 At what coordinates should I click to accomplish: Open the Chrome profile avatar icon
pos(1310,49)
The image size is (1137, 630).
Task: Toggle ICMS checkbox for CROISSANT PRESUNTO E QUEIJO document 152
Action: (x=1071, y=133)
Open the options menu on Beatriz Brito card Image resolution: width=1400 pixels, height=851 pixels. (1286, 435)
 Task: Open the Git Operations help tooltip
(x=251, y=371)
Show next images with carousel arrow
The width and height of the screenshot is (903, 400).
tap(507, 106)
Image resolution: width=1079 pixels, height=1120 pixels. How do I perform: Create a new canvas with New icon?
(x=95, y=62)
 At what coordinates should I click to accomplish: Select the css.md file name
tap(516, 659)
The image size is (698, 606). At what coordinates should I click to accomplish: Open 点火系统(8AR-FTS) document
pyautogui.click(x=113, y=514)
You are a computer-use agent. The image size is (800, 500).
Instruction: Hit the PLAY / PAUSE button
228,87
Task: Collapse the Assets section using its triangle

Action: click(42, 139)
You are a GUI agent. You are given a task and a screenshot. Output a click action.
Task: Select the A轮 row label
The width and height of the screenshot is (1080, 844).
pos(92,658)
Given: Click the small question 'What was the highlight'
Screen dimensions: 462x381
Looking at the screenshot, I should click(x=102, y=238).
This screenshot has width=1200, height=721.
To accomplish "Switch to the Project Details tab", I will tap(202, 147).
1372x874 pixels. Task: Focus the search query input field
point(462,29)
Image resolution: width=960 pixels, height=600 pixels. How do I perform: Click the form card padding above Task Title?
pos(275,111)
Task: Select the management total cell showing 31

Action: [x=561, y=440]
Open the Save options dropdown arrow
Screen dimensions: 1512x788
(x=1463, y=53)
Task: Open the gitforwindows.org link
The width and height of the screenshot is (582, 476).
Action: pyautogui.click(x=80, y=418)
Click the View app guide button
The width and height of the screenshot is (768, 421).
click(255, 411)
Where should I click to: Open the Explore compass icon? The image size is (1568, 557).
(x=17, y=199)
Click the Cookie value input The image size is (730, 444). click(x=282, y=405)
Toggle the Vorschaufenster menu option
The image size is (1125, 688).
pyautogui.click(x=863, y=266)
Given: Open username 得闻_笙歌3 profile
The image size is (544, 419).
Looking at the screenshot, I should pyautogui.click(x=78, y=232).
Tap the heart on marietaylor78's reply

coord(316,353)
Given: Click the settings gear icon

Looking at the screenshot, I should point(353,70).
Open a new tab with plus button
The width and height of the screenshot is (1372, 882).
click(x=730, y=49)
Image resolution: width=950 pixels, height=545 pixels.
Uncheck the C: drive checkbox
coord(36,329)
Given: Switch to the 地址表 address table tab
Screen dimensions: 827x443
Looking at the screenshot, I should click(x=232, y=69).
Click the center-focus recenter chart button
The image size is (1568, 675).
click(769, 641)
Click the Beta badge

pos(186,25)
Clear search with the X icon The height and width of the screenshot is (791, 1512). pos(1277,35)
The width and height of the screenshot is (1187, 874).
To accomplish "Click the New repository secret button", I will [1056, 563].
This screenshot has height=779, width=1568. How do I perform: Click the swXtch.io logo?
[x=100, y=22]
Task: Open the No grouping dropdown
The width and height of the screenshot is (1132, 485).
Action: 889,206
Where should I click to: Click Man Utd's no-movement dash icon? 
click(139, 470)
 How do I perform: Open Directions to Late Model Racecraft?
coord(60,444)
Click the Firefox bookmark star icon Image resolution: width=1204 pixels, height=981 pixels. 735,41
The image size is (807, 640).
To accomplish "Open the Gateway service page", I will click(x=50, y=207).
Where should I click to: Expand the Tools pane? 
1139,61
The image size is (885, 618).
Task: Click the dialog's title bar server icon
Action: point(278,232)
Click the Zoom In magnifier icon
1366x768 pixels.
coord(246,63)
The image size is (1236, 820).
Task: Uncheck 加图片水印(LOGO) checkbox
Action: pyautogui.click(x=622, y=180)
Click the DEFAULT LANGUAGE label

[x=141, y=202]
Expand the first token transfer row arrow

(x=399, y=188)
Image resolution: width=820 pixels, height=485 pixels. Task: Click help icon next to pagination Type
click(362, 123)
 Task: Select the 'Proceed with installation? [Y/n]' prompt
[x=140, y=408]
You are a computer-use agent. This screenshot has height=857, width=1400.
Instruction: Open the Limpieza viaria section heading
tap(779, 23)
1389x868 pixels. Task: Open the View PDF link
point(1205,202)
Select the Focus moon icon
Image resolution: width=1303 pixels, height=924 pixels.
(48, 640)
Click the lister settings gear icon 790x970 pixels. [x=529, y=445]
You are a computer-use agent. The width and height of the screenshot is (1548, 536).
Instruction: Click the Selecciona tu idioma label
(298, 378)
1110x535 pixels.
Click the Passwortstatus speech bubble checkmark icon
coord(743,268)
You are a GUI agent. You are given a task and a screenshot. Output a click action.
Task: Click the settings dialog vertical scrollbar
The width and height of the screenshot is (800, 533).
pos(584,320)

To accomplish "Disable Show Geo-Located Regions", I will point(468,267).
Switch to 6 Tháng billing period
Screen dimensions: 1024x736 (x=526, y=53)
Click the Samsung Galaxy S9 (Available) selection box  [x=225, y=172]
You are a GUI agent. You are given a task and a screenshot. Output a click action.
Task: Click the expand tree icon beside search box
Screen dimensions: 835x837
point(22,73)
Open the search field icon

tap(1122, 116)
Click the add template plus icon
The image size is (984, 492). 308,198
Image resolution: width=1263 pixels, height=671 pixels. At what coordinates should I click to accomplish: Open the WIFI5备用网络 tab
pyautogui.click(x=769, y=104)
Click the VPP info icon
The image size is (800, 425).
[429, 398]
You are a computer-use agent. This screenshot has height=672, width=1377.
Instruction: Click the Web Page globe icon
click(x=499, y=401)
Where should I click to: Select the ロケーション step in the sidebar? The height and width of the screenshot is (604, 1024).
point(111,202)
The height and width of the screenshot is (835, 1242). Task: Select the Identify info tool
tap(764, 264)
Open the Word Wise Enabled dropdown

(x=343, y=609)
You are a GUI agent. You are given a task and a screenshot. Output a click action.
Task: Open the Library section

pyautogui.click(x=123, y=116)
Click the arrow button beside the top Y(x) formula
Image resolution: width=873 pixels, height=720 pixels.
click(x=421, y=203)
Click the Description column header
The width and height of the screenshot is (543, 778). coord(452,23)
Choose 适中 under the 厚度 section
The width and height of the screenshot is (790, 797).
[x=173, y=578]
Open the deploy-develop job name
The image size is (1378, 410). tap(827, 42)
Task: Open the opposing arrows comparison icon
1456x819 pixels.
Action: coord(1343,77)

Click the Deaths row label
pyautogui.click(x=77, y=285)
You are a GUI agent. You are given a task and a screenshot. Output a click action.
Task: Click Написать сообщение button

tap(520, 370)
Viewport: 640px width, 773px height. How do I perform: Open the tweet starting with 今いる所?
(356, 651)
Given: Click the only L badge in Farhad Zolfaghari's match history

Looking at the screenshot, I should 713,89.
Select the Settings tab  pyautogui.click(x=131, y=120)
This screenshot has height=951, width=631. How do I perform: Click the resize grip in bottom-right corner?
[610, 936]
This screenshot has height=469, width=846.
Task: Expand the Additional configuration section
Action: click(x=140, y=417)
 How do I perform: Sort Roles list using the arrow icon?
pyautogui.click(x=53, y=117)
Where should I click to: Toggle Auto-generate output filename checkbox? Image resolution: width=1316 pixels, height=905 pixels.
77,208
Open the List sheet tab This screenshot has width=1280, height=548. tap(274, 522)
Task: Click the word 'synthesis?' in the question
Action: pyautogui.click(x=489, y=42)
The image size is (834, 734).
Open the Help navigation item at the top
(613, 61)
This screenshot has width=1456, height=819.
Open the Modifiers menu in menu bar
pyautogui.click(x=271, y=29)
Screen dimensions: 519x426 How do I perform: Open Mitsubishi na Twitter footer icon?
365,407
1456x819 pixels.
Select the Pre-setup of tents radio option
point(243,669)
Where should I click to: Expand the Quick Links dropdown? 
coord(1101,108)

**What is expected:**
Take the lines from the first line of the listing to the line containing "Task: Open the gitforwindows.org link". Please print them exactly, ends included, with nothing else.

**Solution to this task:**
 At what coordinates should I click to accomplish: Open the Chrome profile avatar icon
pos(1310,49)
The image size is (1137, 630).
Task: Toggle ICMS checkbox for CROISSANT PRESUNTO E QUEIJO document 152
Action: (x=1071, y=133)
Open the options menu on Beatriz Brito card Image resolution: width=1400 pixels, height=851 pixels. (1286, 435)
 Task: Open the Git Operations help tooltip
(x=251, y=371)
Show next images with carousel arrow
The width and height of the screenshot is (903, 400).
tap(507, 106)
Image resolution: width=1079 pixels, height=1120 pixels. How do I perform: Create a new canvas with New icon?
(x=95, y=62)
 At what coordinates should I click to accomplish: Select the css.md file name
tap(516, 659)
The image size is (698, 606). At what coordinates should I click to accomplish: Open 点火系统(8AR-FTS) document
pyautogui.click(x=113, y=514)
You are a computer-use agent. The image size is (800, 500).
Instruction: Hit the PLAY / PAUSE button
228,87
Task: Collapse the Assets section using its triangle

Action: click(42, 139)
You are a GUI agent. You are given a task and a screenshot. Output a click action.
Task: Select the A轮 row label
The width and height of the screenshot is (1080, 844).
pos(92,658)
Given: Click the small question 'What was the highlight'
Screen dimensions: 462x381
Looking at the screenshot, I should click(x=102, y=238).
This screenshot has width=1200, height=721.
To accomplish "Switch to the Project Details tab", I will tap(202, 147).
1372x874 pixels. Task: Focus the search query input field
point(462,29)
Image resolution: width=960 pixels, height=600 pixels. How do I perform: Click the form card padding above Task Title?
pos(275,111)
Task: Select the management total cell showing 31

Action: [x=561, y=440]
Open the Save options dropdown arrow
Screen dimensions: 1512x788
(x=1463, y=53)
Task: Open the gitforwindows.org link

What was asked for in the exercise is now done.